Une notion subjective et relative

L’écrivain et homme politique français André Malraux disait : « Le bonheur est pour les imbéciles », en ce sens qu’il est utopique de croire qu’on peut atteindre un état absolu alors qu’on se trouve dans un monde relatif. Et qu’il faut être un parfait imbécile pour croire y parvenir un jour.
« On devrait mourir lorsqu’on est heureux » chantait Jacqueline Dulac en démontrant bien la difficile, voire impossible quête que représente l’atteinte du bonheur parfait ainsi que l’ultime valeur de cet état.
De nombreux philosophes, intellectuels et chercheurs se sont prononcés sur la question du bonheur, et la seule conclusion sur laquelle tous s’entendent, c’est que le bonheur est une notion subjective et relative. Et c’est parce qu’elle est si subjective et relative que tant de discussions et de débats entourent l’hypothétique définition du bonheur et surtout, les différents moyens de l’atteindre.

Le bonheur, paradoxe social

De nos jours, le bonheur semble davantage tourné vers l’externe que vers l’interne, et l’image de la réussite que nous impose la société est telle qu’un aveu de non-bonheur équivaut à celui d’avoir échoué sa vie. C’est sans doute ce qui explique un certain paradoxe qui veut que la vaste majorité des individus a tendance à s’estimer heureux ou très heureux, alors que la vie de tous les jours nous envoie de plus en plus de signes contraires.
Plusieurs penseurs critiquent la société contemporaine et ses différentes exigences, davantage axées sur la consommation, sur la notion de l’avoir plutôt que sur celle de l’être et sur l’obligation de performance, comme si le mieux ne pouvait s’obtenir que par le plus.
Certains prétendent même que les nombreux plaisirs de la société moderne, artificiels, sensationnels et éphémères, masquent la vraie recherche du bonheur, éloignent l’individu d’une spiritualité minimale mais essentielle et réduisent le bonheur à une notion simpliste, matérialiste et quantifiable

Le bonheur, une question d’aptitude et d’attitude


L’atteinte du bonheur serait-elle liée à la capacité de chacun d’accepter ou de refuser la vie telle qu’elle est? Existe-t-il des personnes qui disposent d’une plus grande aptitude au bonheur que d’autres?
Abraham Maslow, le père de la psychologie dite « humaniste », croit que oui. Il identifie deux facteurs essentiels qui définissent cette aptitude au bonheur : régler des problèmes concrets plutôt que vivre replié sur soi et échapper aux normes sociales ou aux conditionnements sociaux.
En outre, il affirme que l’on obtient le bonheur en accédant à un degré supérieur de réalisation de soi.
Il existe également plusieurs autres modèles et théories qui valorisent entre autres la recherche et la concentration sur le « moment présent » pour atteindre un certain niveau de bonheur.
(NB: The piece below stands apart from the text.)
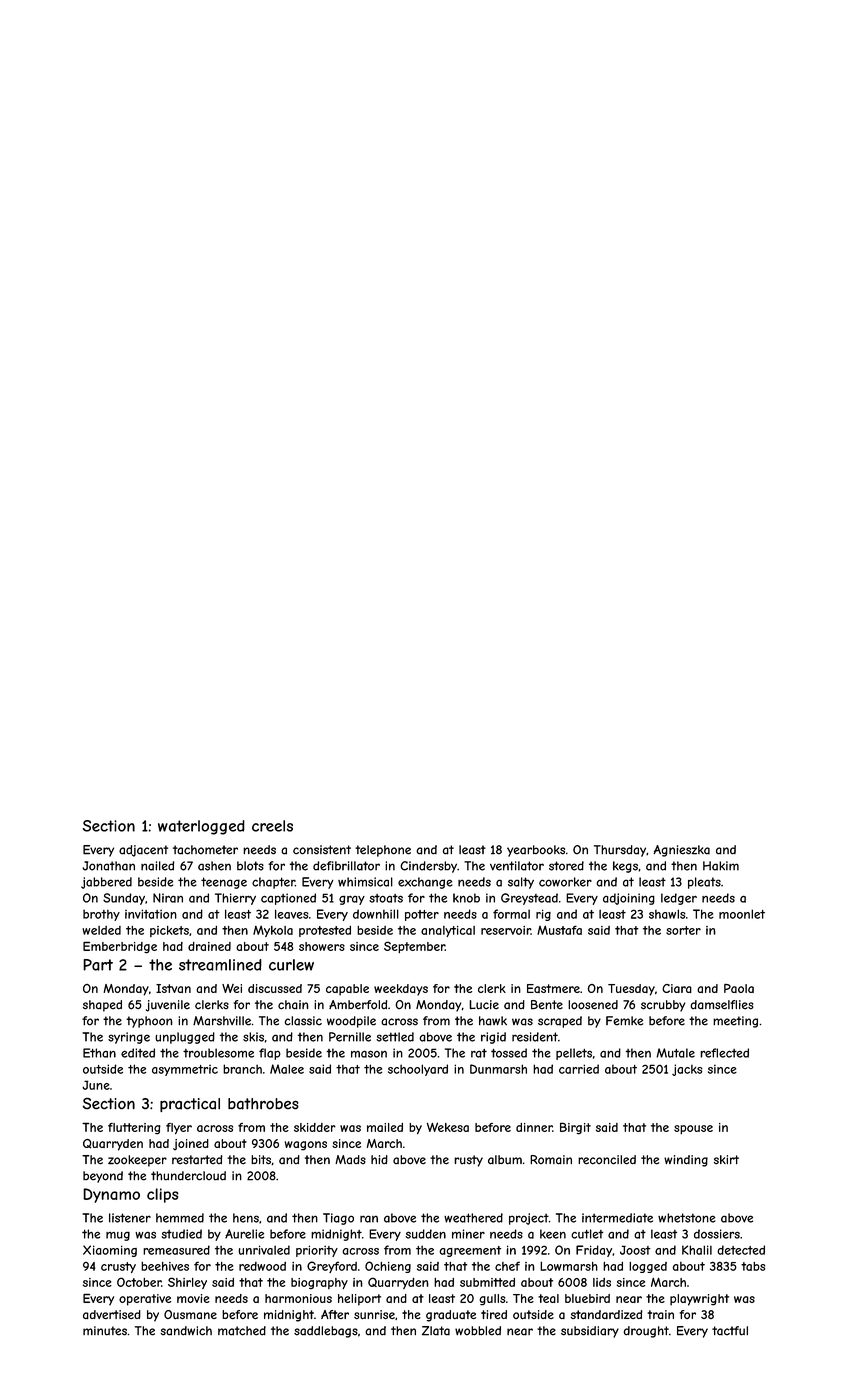 The height and width of the image is (1400, 849). Describe the element at coordinates (722, 1005) in the image. I see `damselflies` at that location.
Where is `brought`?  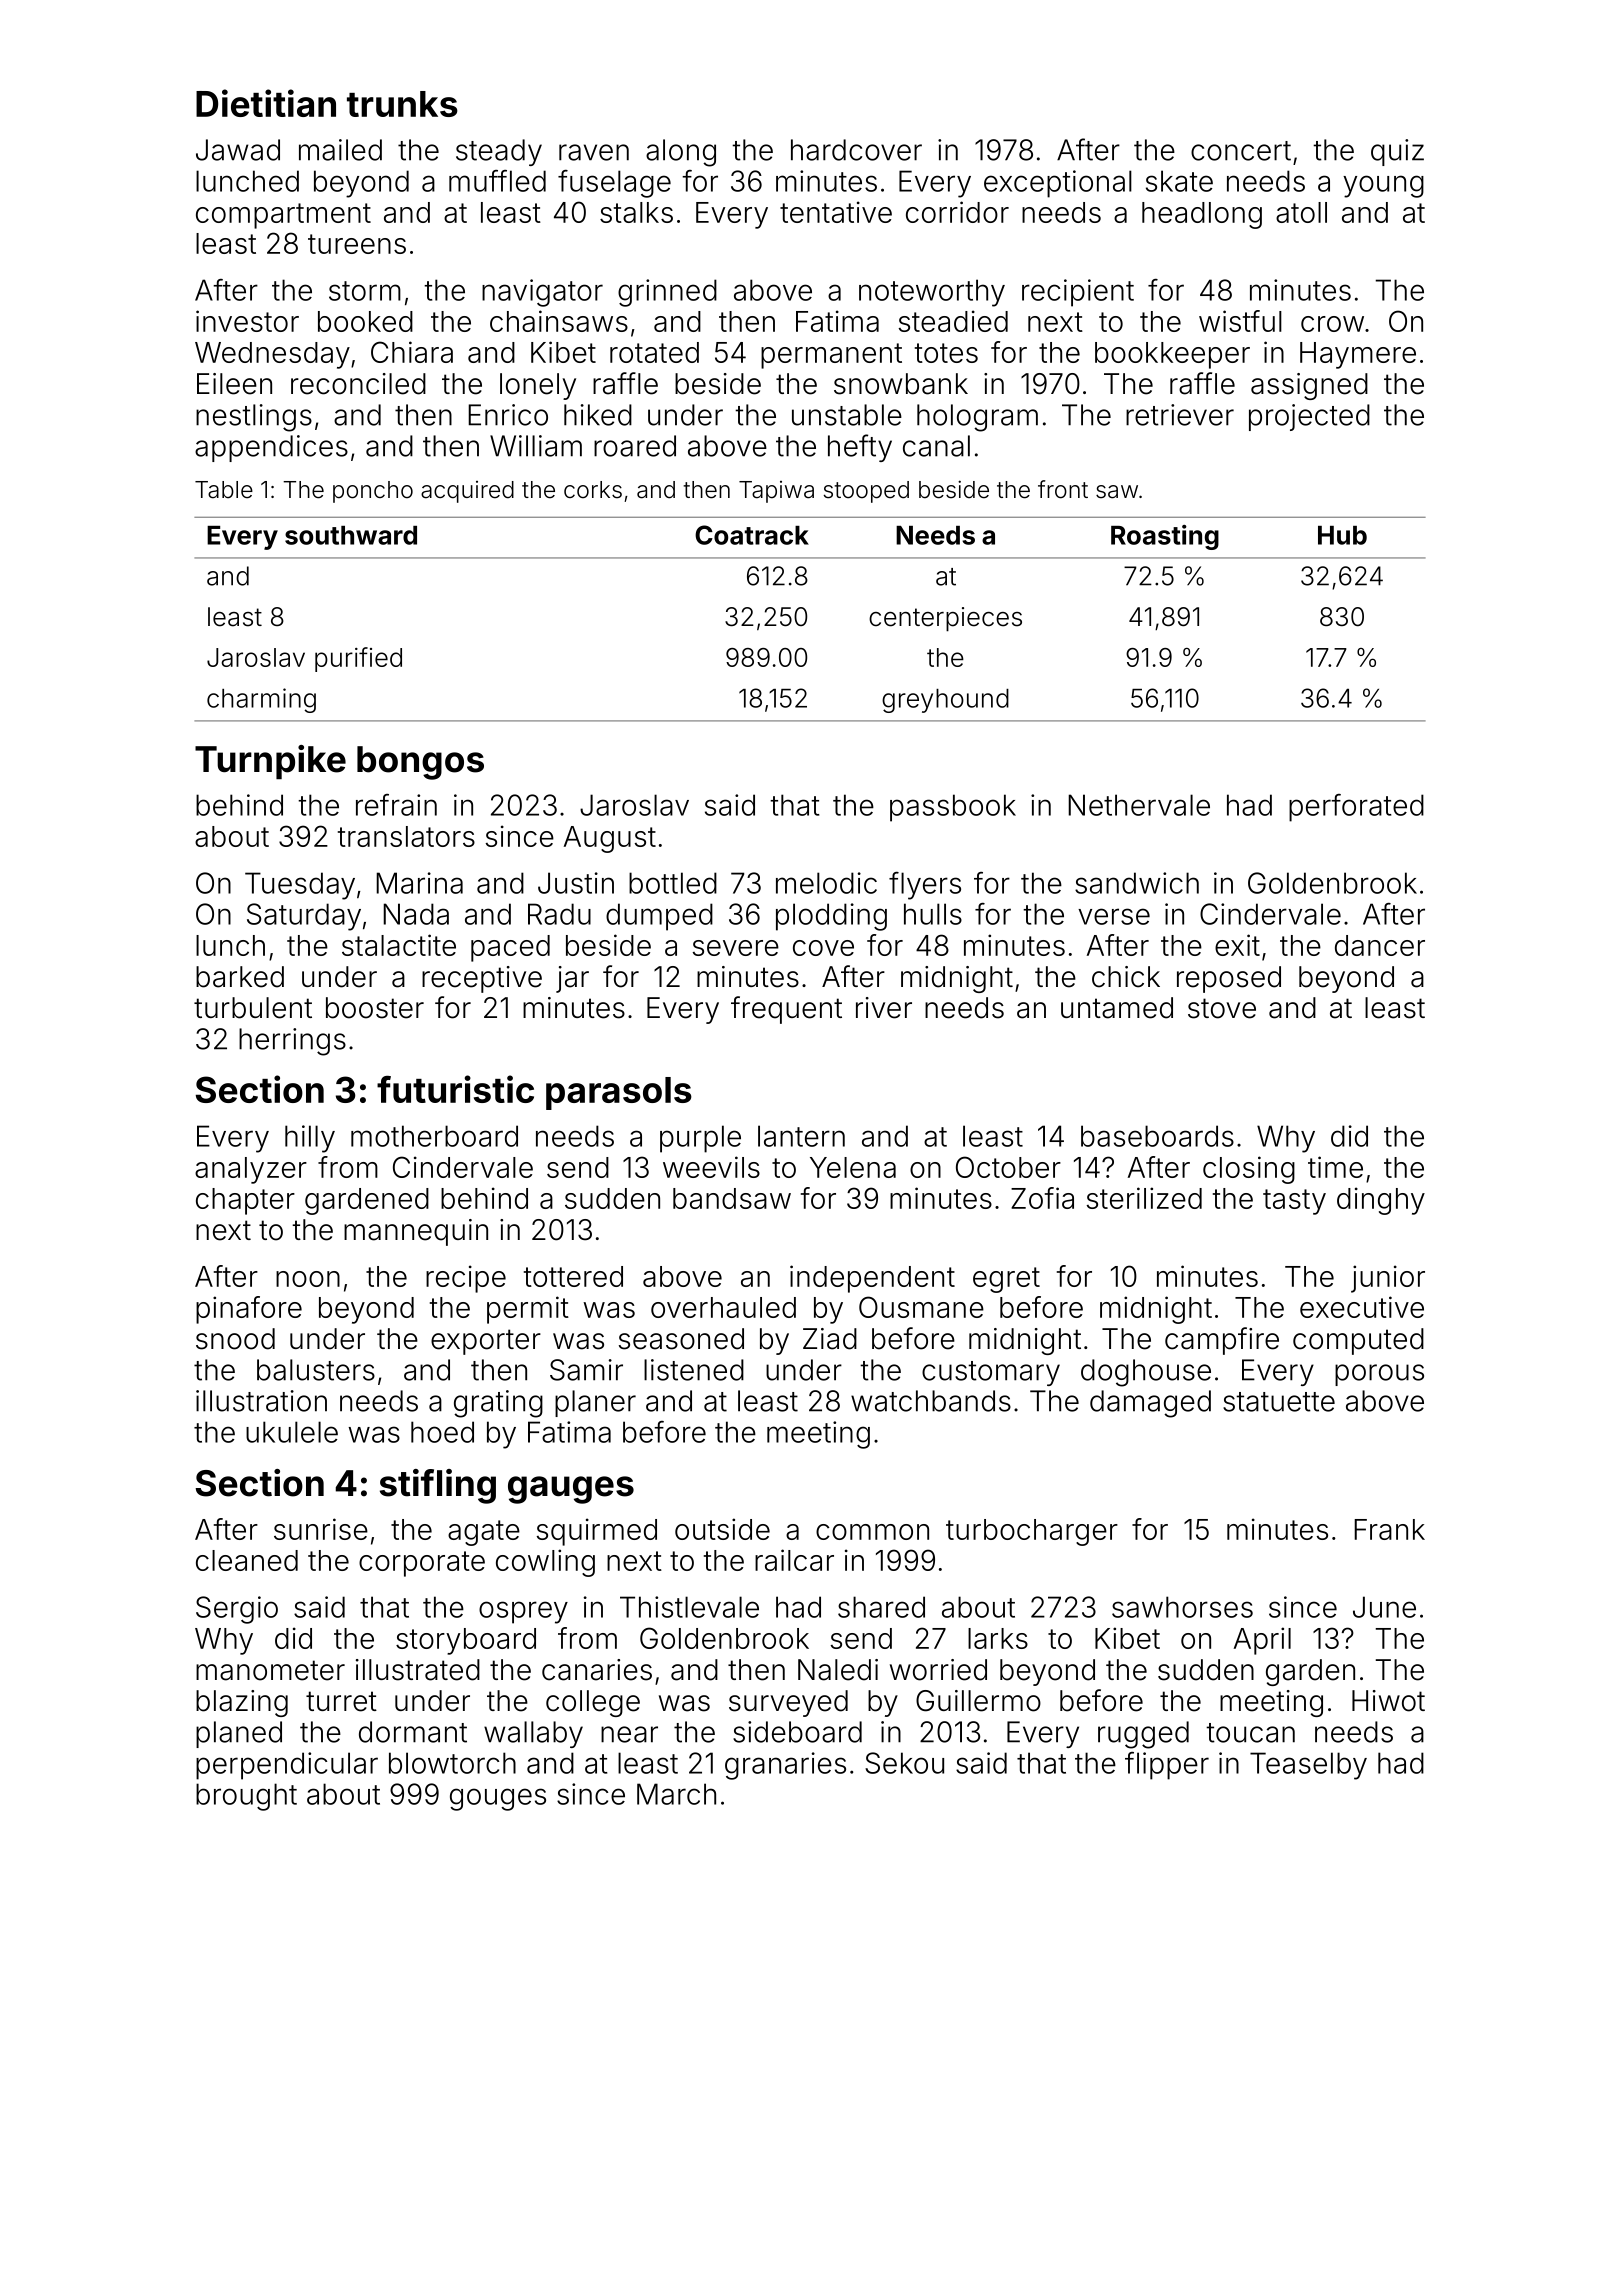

En fait, toute activité, quelle qu’elle soit, qui exige une concentration de l’attention ici/maintenant nous rapprocherait de cet état, l’objectif étant de réussir à recréer ces conditions le plus souvent possible dans la vie de tous les jours. Cette attitude devient alors une sorte de philosophie, le bonheur prenant sa source dans une foule de petits gestes quotidiens.
Le bonheur peut également s’exprimer à travers une « participation cosmique » ou le sentiment de participer à quelque chose de plus grand que soi, quelque chose qui à la fois nous englobe et nous contient. On réfère ici au sens même de la vie et à une définition beaucoup plus spirituelle du bonheur.
D’un point de vue plus existentiel, le bonheur ne serait-il accessible que dans l’au-delà, après la mort? Certains croient que oui et que notre passage sur la terre ne serait qu’une étape préparatoire. Pour ces penseurs, ce n’est pas le but qui compte, mais le cheminement vers ce but.
Mais la plupart des penseurs et intellectuels s’entendent pour dire que le bonheur n’arrive pas tout seul. Il exige un travail sur soi. Le monde que nous avons dans la tête n’est pas le monde réel, et c’est l’opposition entre les deux qui nous rend malheureux. La dissonance et l’illusion ne sont jamais bonnes à entretenir, et il faut s’acharner afin que le monde que nous avons dans la tête soit le plus proche possible de celui qui est réel.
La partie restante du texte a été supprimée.